WORK TO COMPLETE: Look through the lines below and copy each one that includes "size".

Data extracted from a collection
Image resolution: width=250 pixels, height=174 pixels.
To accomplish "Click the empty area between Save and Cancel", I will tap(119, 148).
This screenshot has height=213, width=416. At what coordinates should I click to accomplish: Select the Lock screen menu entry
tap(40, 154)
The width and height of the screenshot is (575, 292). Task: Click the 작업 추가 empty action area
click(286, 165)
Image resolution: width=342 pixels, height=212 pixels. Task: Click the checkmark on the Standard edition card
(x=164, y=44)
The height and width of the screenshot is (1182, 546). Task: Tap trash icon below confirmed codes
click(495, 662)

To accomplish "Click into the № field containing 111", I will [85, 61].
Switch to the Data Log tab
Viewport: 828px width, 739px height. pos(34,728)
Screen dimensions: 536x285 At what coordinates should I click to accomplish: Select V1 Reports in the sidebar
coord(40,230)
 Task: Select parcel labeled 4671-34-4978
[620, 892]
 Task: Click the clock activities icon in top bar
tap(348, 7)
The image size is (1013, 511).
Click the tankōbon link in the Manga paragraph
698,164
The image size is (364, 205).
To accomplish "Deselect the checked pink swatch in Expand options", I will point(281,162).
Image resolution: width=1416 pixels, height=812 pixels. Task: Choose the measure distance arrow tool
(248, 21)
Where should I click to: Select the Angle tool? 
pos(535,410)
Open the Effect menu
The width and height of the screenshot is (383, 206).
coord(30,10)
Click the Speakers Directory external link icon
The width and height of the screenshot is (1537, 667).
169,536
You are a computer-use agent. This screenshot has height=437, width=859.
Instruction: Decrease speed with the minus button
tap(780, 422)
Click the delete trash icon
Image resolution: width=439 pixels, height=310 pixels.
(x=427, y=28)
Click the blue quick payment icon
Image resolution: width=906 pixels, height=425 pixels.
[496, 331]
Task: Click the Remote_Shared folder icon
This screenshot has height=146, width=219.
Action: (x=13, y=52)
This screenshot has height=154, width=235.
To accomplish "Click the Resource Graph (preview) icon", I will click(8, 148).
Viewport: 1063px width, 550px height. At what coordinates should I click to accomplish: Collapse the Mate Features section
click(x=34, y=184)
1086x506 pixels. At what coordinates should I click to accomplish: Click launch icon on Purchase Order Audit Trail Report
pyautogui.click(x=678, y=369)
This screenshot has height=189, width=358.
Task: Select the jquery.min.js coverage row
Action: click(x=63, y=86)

RESULT:
The image size is (1013, 511).
The image size is (364, 205).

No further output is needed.